TASK MATERIAL Block Start

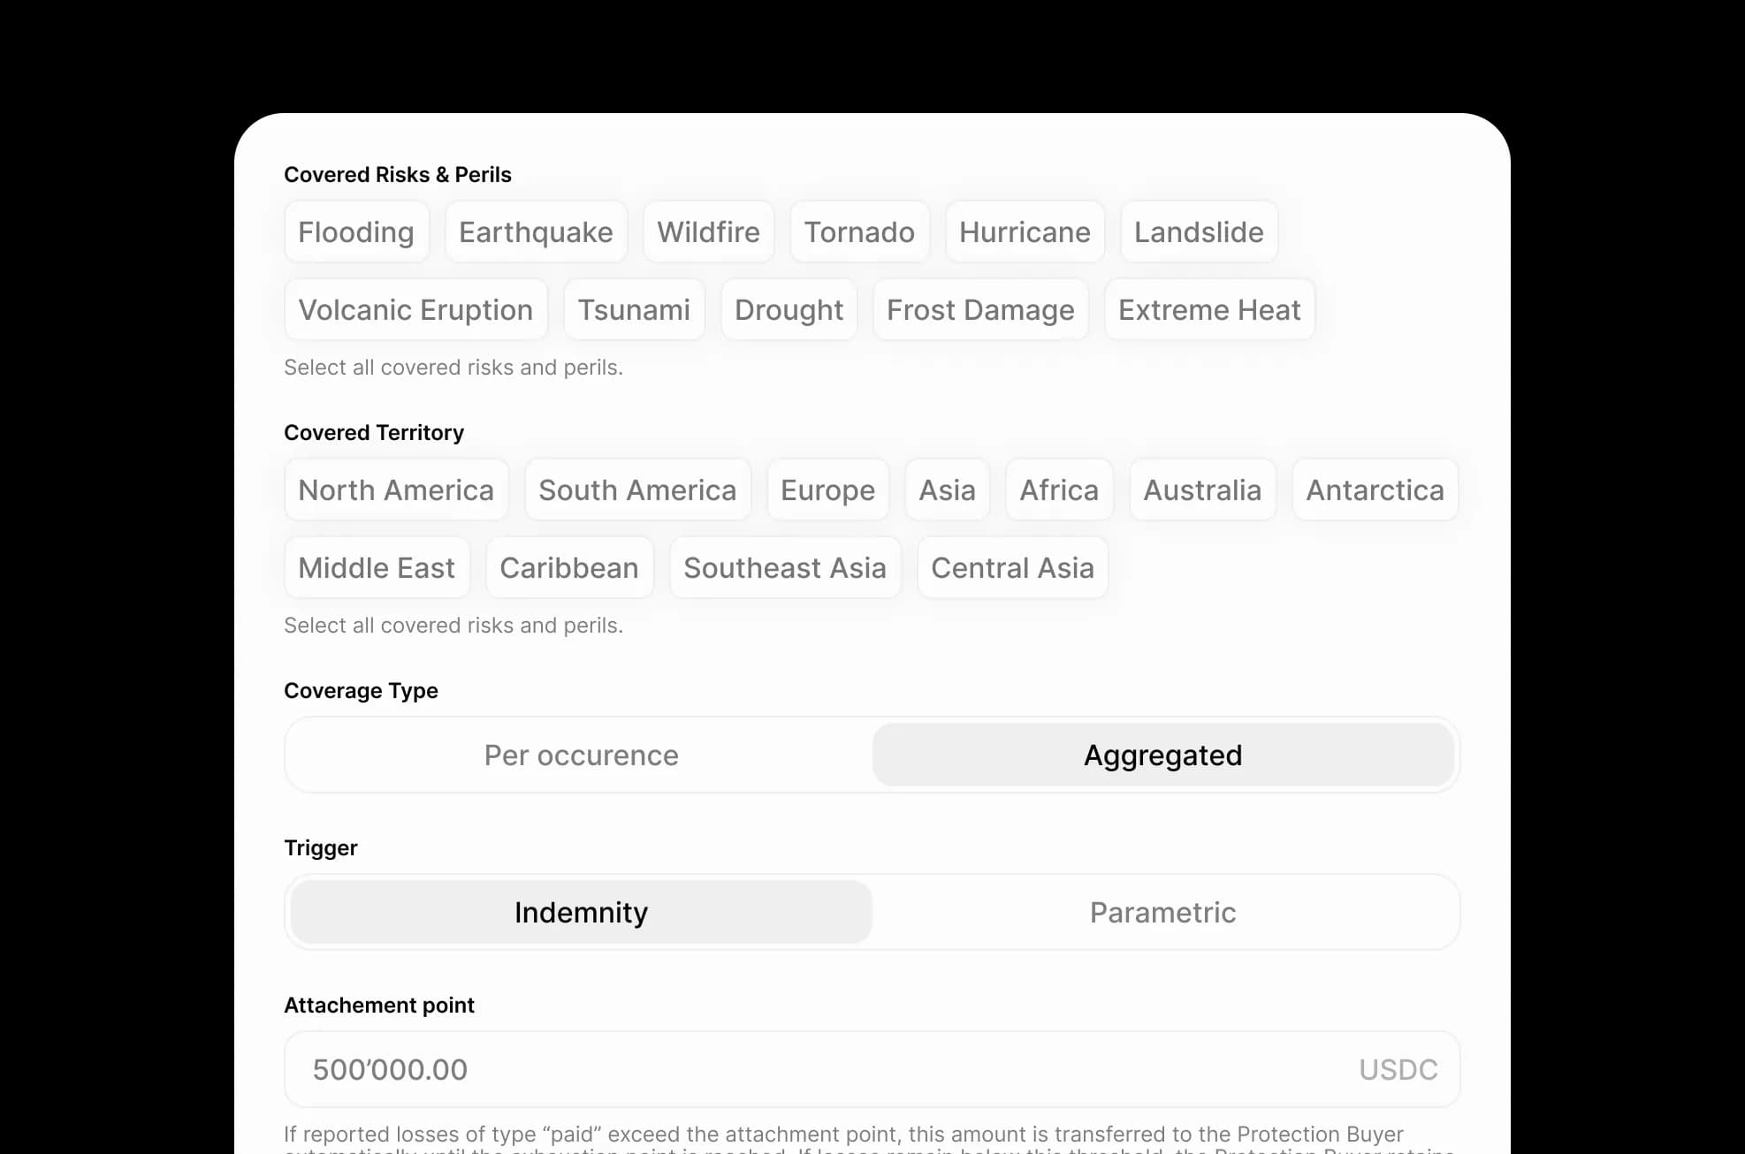Screen dimensions: 1745x1154
Task: Select the Caribbean region
Action: pos(569,567)
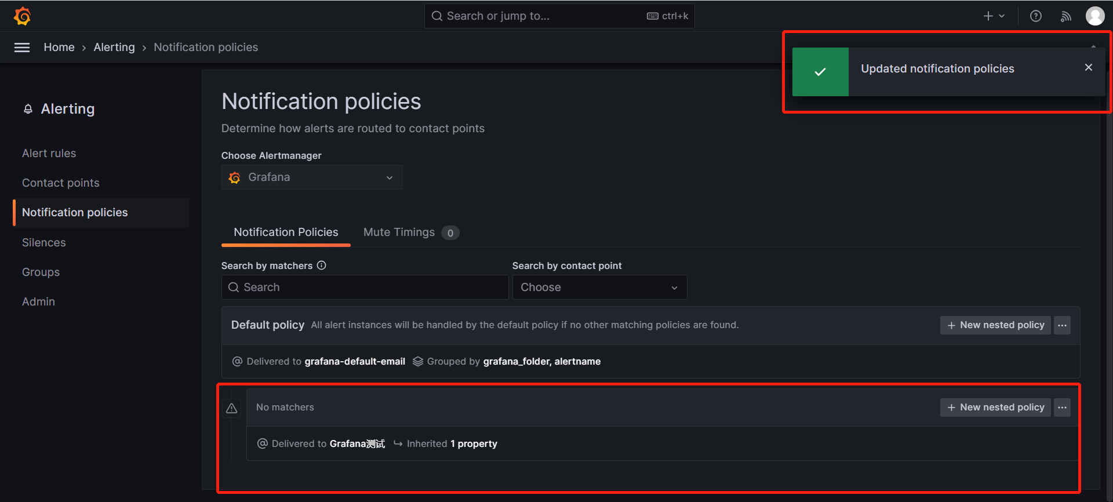Open the No matchers policy ellipsis menu
This screenshot has height=502, width=1113.
point(1062,408)
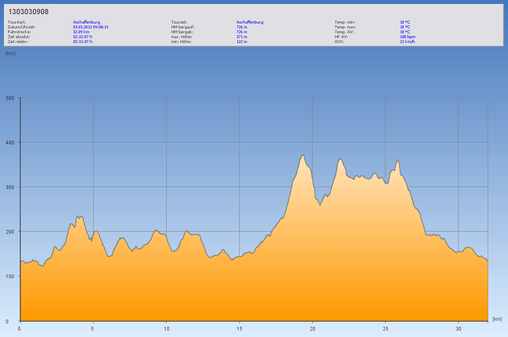Viewport: 508px width, 337px height.
Task: Select the Temp. max value 18 °C
Action: [x=405, y=27]
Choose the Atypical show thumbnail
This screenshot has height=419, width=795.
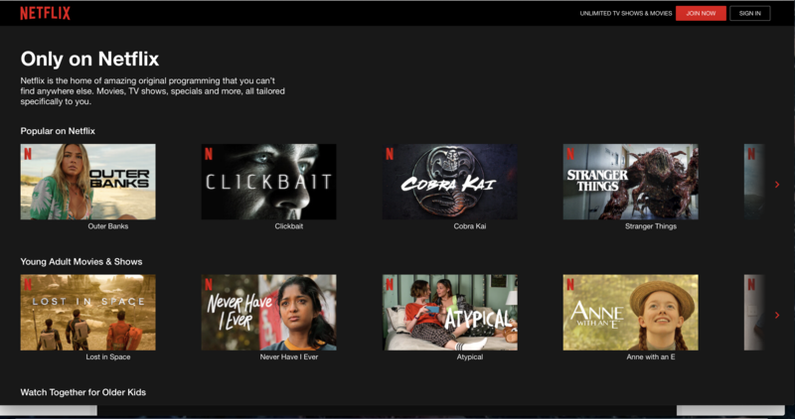point(449,312)
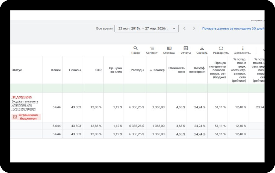Click the Расходы column header
275x173 pixels.
(x=137, y=70)

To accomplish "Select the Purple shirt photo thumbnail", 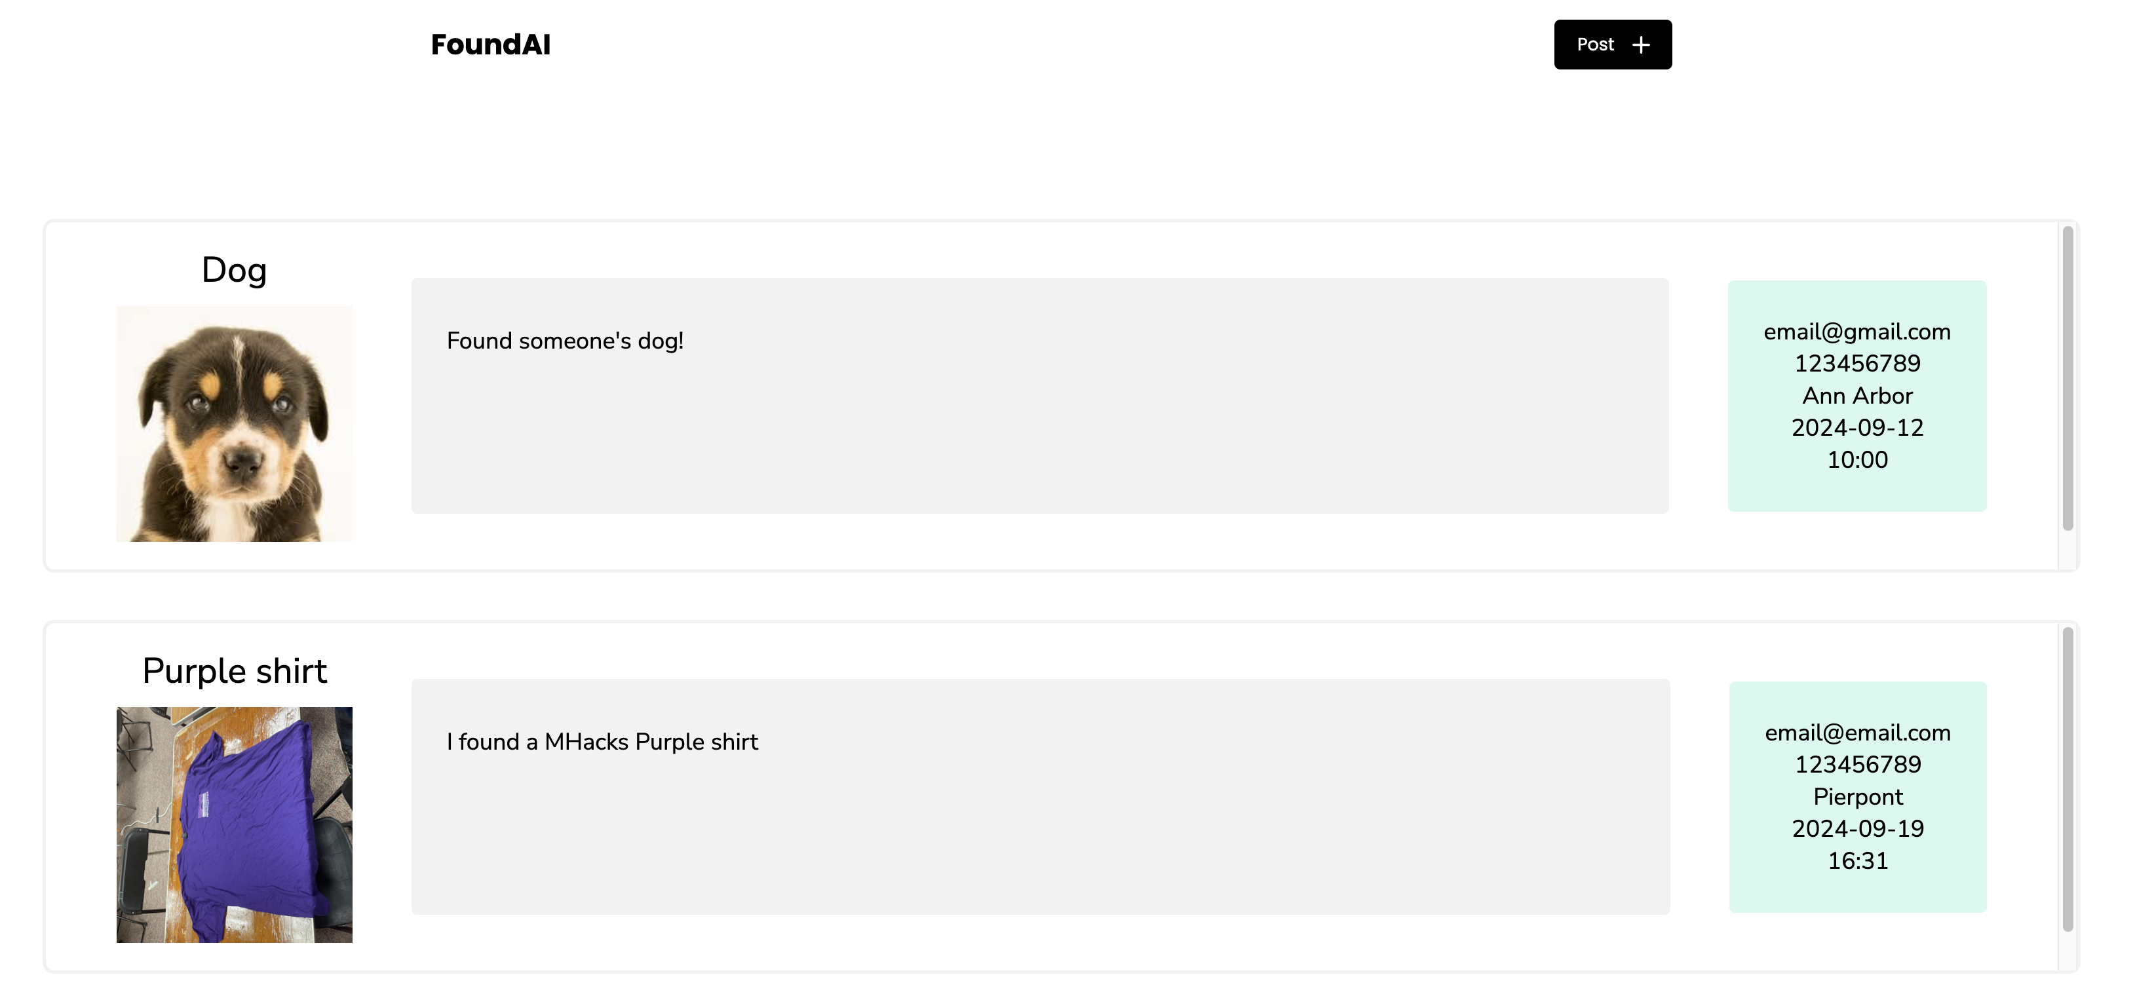I will [235, 824].
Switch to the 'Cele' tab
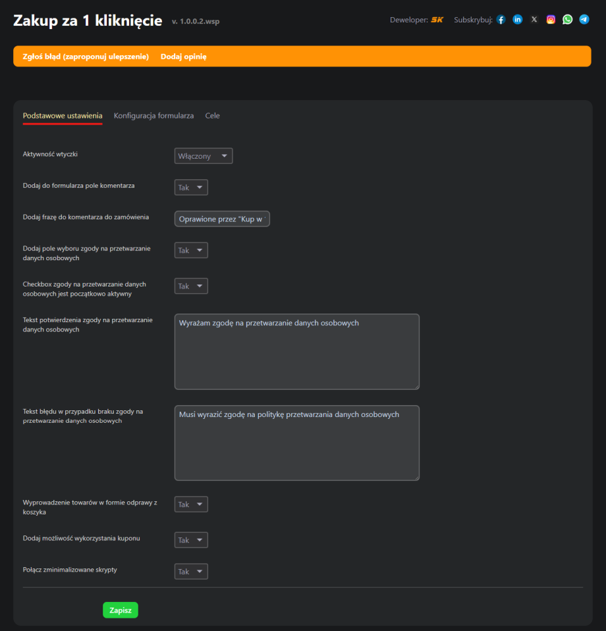Image resolution: width=606 pixels, height=631 pixels. point(212,116)
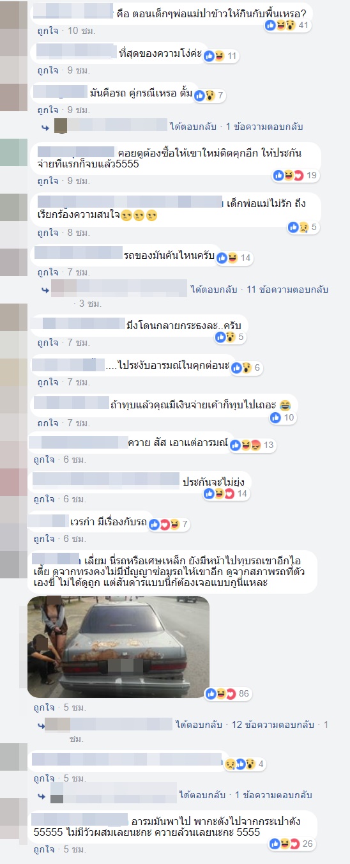Open the 8 ชม. comment timestamp

[78, 233]
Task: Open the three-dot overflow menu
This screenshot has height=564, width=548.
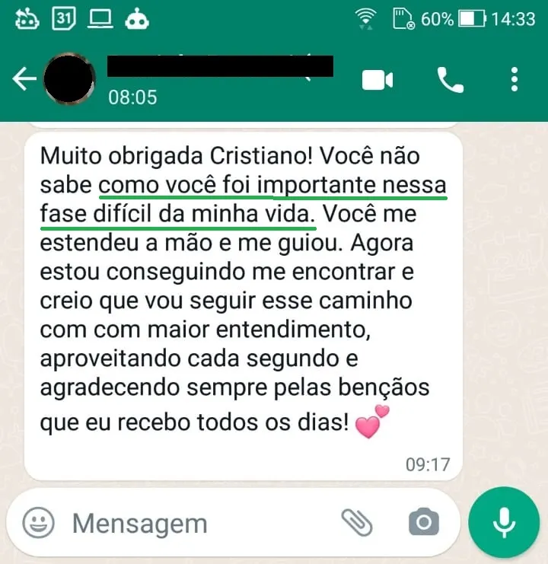Action: pos(515,79)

TASK MATERIAL Block End

### WHAT YOU SHOULD DO
Leave every picture out, and repeat exactly the lines from the one containing "Switch to the 'Cele' tab" through the last line of the entries, both ends included.

### RESPONSE FOR THIS EXERCISE
Switch to the 'Cele' tab
Image resolution: width=606 pixels, height=631 pixels. point(212,116)
Open the 8 ชม. comment timestamp

[78, 233]
Task: Open the three-dot overflow menu
This screenshot has height=564, width=548.
Action: pos(515,79)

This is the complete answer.